CHI’s analysis and interactive maps showing data from the Colorado Health Observation Regional Data Service (CHORDS) were a big hit this week among major media outlets along the Front Range. Articles covered the analysis and the findings – including the high rates of COVID in neighborhoods where residents had lower education levels and higher concentrations of non-English speakers and people of color.
CHI President and CEO Michele Lueck interviewed with CBS Denver.
“Getting the disease was much, much different by really dramatic proportions between essentially the haves and the have nots,” Lueck said. “What’s most striking and what’s most sobering to me is that these are the inequities that we see play out time and time again.”
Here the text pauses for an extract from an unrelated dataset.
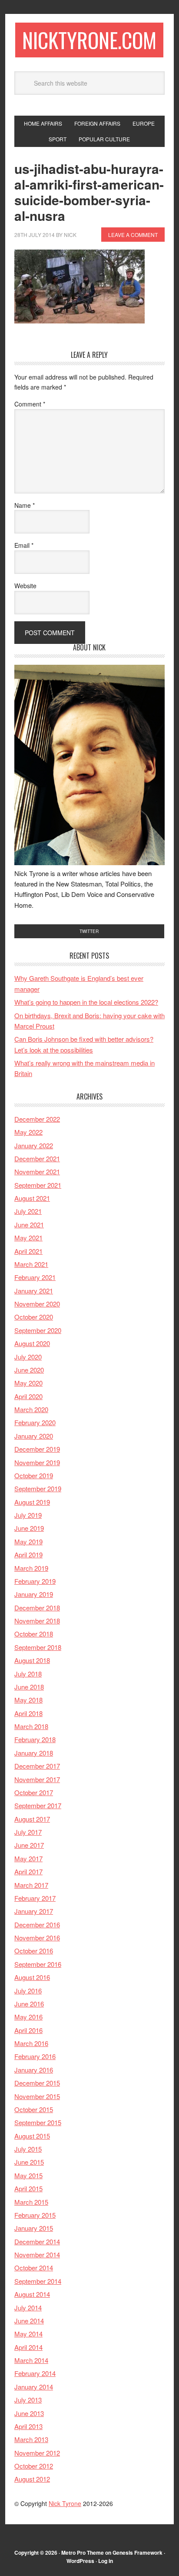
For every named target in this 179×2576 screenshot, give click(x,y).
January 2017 (33, 1911)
CHI’s Director of Communications Joe Hanel was cited by Colorado Public Radio, The Denver Post, and the Colorado Sun.
“There are neighborhoods where more people are engaged in essential work, more people live in crowded housing conditions,” Hanel said. “What we see here is COVID following socioeconomic patterns.”
The Denver Post
Denver’s blue-collar neighborhoods hit hard by COVID, while wealthier areas were largely spared - New mapping from Colorado Health Institute shows Boulder is an exception to pattern linking income and cases
When the data is mapped, Denver’s 'upside-down L' of neighborhoods where banks wouldn’t lend money in the first half of the 20th century because of their demographics is visible, said Joe Hanel, director of communications at the Colorado Health Institute.
It’s not surprising those neighborhoods, where people are more likely to be essential workers and live in crowded housing, were hit harder by the pandemic," Hanel said.
“It’s a pattern that’s familiar to public health researchers in Denver,” he said.
The Colorado Sun
Hanel said these patterns of inequity don’t just show up in Denver. In the Colorado Health Institute’s analysis, they also were evident in parts of Adams and Weld counties.
Hanel highlighted Greeley. Areas in the eastern half of the city, including the neighborhood where the JBS meatpacking plant is located, saw high rates of COVID-19 cases. More affluent areas in the western half of the city did not.
“A lot of these neighborhoods, these are folks who were exposed at work because they had to go to their job, which was face-to-face,” Hanel said.
Research Analyst Guadalupe Solis and Communications Director Joe Hanel were featured in on 9News.
COVID-19 infection rates differ by neighborhood across the Denver Metro: The report from the Colorado Health Institute compares the COVID-19 diagnosis rate, and several census tracts of many Denver neighborhoods
"...the patterns that we're seeing really go beyond income or beyond poverty, if you will," said Guadalupe Solis, a Research Analyst with CHI, and was heavily involved in producing the report. "...what we're seeing here is that there are other factors such as educational attainment or, you know, the language that you speak at home that really will influence disease distribution or just the likelihood of someone contracting COVID-19."
"...what this map is really spotlighting is not where people were careless and got COVID, but where people's lives were built in such a way that it's really hard to avoid COVID," said Joe Hanel, the Communications Director at CHI, who was also the Research Director of the project.